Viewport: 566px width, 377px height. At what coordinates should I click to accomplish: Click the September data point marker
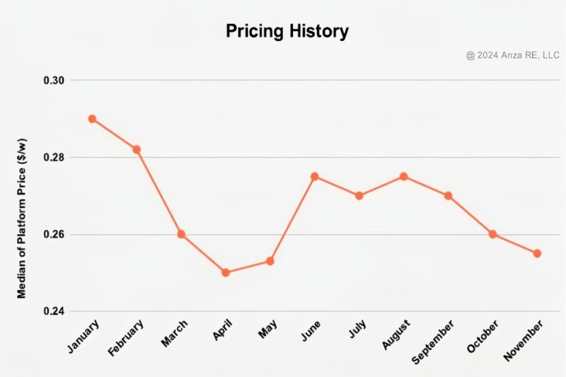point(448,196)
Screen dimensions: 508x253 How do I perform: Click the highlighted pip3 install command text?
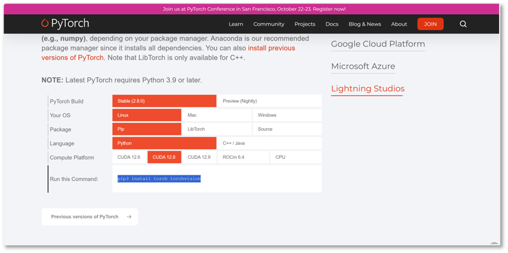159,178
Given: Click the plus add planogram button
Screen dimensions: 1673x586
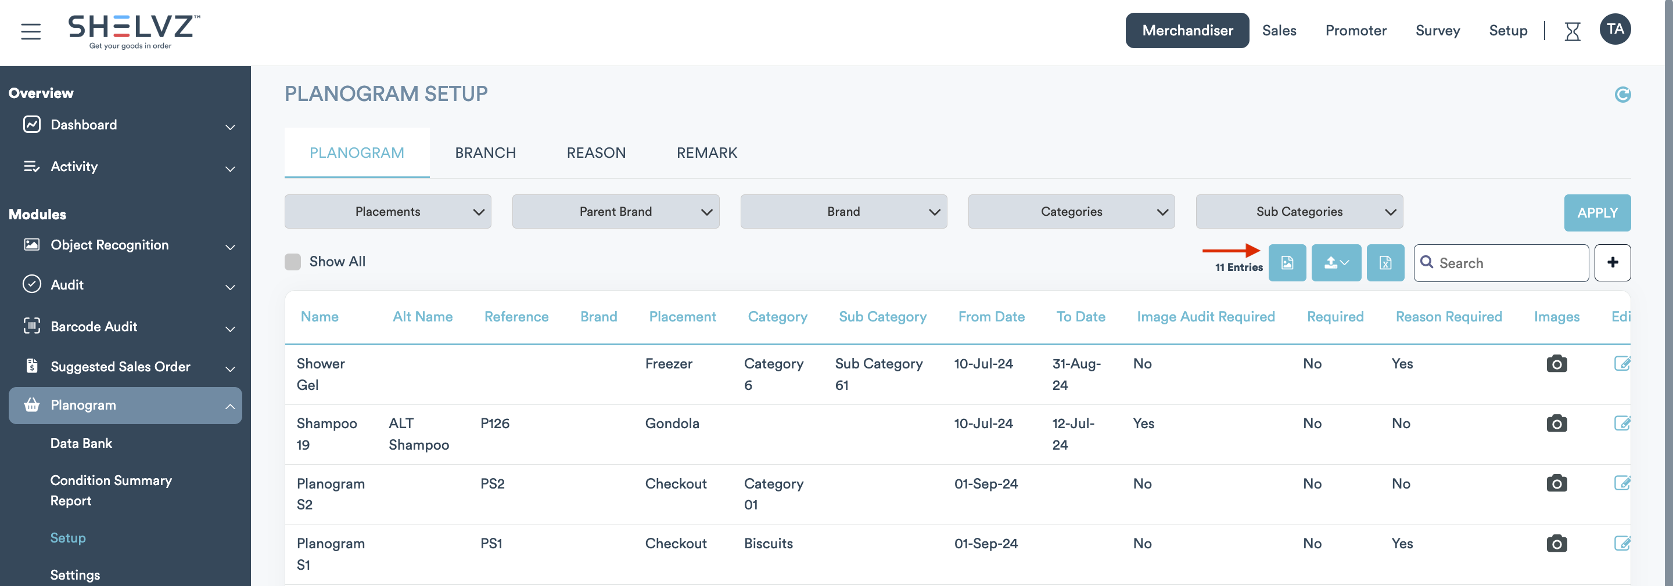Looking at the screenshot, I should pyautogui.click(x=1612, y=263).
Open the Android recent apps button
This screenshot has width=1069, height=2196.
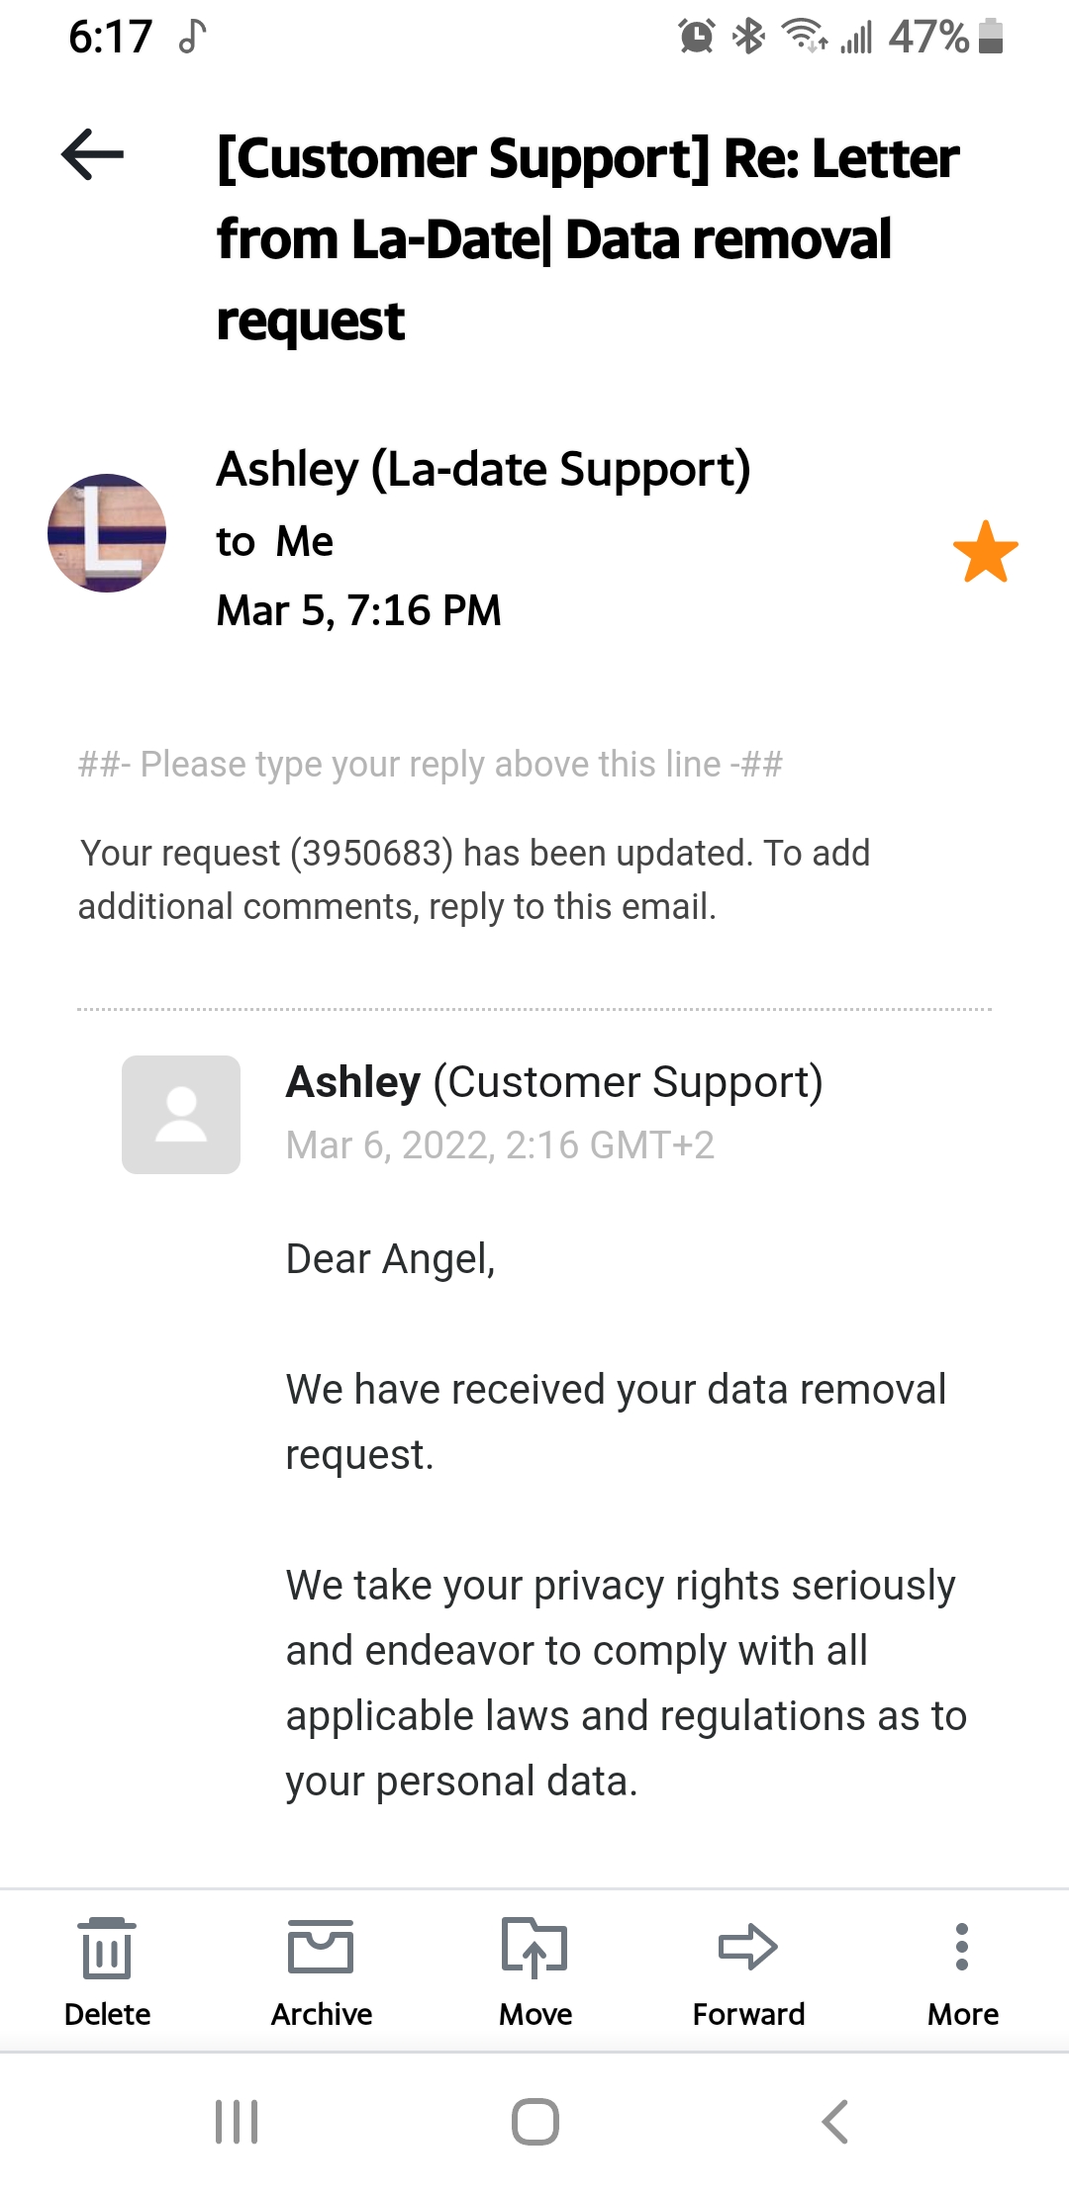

• **Task**:
Could you repeat all of the material above word for word, leaving out the pictures?

• **Exercise output**:
Viewport: 566px width, 377px height. At what coordinates should I click to accomplish: Click the September data point marker
point(448,196)
Screen dimensions: 508x253 How do I perform: Click the highlighted pip3 install command text?
159,178
Given: Click the plus add planogram button
Screen dimensions: 1673x586
Looking at the screenshot, I should pyautogui.click(x=1612, y=263).
Open the Android recent apps button
This screenshot has width=1069, height=2196.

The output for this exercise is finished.